Que dis-tu de cette lettre ? C’est écrit à l’emporte-pièce. Et pourtant cet orgueil me plaît et je suis fier de la confiance de cette fille étrange. Après tout elle a raison ; elle est dans son droit, et je n’ai aucun scrupule à la satisfaire.

Il est certain que le sort imposé aux femmes par nos mœurs est triste. Elles n’ont pas d’existence qui leur soit propre, ni aucun refuge contre l’autorité paternelle que l’autorité d’un mari. Ça conviendrait tout au plus à des odalisques, et non à des natures élevées dans la libre atmosphère de notre siècle. Pauvres oiseaux à qui l’on attache les ailes !

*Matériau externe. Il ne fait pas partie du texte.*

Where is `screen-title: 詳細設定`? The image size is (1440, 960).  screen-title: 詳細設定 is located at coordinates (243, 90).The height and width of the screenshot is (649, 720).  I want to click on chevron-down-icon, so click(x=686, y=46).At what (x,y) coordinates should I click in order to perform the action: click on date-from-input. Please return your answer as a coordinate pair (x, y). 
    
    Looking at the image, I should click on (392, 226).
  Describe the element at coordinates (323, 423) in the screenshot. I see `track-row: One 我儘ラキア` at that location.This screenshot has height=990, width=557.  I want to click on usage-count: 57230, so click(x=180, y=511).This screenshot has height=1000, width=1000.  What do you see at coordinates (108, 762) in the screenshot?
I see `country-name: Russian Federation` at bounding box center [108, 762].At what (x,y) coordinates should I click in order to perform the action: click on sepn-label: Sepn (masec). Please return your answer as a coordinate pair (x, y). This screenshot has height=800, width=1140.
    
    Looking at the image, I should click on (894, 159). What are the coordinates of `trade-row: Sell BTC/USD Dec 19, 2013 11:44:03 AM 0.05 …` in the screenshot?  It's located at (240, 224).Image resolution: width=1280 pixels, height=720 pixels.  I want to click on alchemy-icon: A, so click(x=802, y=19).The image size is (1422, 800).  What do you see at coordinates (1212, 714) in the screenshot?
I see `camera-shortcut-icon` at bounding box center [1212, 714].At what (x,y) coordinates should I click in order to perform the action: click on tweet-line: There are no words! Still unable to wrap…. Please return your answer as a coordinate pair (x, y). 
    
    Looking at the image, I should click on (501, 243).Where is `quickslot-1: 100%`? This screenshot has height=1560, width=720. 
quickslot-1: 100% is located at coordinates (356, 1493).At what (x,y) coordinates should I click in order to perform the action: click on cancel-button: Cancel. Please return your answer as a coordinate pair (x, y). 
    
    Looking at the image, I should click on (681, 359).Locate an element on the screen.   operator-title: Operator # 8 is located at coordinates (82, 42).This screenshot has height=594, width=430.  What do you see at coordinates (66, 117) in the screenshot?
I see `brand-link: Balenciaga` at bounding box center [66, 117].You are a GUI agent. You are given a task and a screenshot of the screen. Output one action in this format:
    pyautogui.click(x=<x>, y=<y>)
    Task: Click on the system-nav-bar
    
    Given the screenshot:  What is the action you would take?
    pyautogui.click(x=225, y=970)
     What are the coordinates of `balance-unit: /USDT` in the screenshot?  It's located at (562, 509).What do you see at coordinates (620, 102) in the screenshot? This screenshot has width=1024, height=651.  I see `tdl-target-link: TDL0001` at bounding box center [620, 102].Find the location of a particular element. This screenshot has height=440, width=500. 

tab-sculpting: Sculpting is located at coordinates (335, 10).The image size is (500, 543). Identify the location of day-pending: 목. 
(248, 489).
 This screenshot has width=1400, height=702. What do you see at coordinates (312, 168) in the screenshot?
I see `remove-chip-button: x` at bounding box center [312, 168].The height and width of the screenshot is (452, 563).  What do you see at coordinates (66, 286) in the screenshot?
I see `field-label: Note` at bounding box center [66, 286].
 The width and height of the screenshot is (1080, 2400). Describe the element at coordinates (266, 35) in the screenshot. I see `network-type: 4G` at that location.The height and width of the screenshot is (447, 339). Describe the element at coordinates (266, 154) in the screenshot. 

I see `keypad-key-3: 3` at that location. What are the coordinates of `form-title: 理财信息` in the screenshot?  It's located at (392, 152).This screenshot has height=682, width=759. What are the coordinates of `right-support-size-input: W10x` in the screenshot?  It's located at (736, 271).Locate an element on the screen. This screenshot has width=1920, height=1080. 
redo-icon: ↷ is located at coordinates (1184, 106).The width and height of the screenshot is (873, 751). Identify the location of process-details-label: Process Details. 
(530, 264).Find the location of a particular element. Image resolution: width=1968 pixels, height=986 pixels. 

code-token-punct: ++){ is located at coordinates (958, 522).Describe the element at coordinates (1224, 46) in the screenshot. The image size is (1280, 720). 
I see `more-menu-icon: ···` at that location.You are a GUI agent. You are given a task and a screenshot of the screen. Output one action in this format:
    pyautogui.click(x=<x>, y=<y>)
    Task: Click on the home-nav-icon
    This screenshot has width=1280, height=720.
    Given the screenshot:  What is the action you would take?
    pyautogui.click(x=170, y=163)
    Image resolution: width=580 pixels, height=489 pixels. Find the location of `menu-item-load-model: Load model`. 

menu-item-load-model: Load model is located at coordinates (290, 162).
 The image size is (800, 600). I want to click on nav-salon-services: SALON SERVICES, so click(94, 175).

Nous ne songeons guère à cela, nous autres hommes, parce que nous ignorons de telles souffrances. Mais tout à l’heure, faisant abstraction de ces formes qui nous gênent la vue, et me mettant à la place d’Édith, en qualité d’être humain, j’en ai frémi. Certes, à aucun prix je n’accepterais pour autocrate le père Plichon, et cette immobilité forcée d’un être actif et intelligent, qui gît ainsi dans la vie sans puissance d’action, sans avenir, n’est-ce pas affreux ?

Pourquoi ne veut-elle pas se marier ? Par orgueil sans doute. C’est bien possible. Plus aimante et plus dévouée, Édith serait plus aimable assurément et je ne saurais comprendre pourquoi elle ne s’entend pas avec sa mère. Mais nul n’est parfait. J’estime Édith, et serai vraiment son frère. C’est ce que je lui ai dit en lui répondant ; car j’ai envoyé de suite les dictionnaires et les grammaires, plus un livre d’Œhlenschlager. Mais le difficile, c’est l’éditeur. J’en ai vu quatre. Mêmes fins de non-recevoir, partout. Toi, qui connais particulièrement un de ces messieurs, vois, je t’en prie, à te charger de cela. Écris, et tâche d’obtenir une prompte réponse. Je voudrais satisfaire Édith.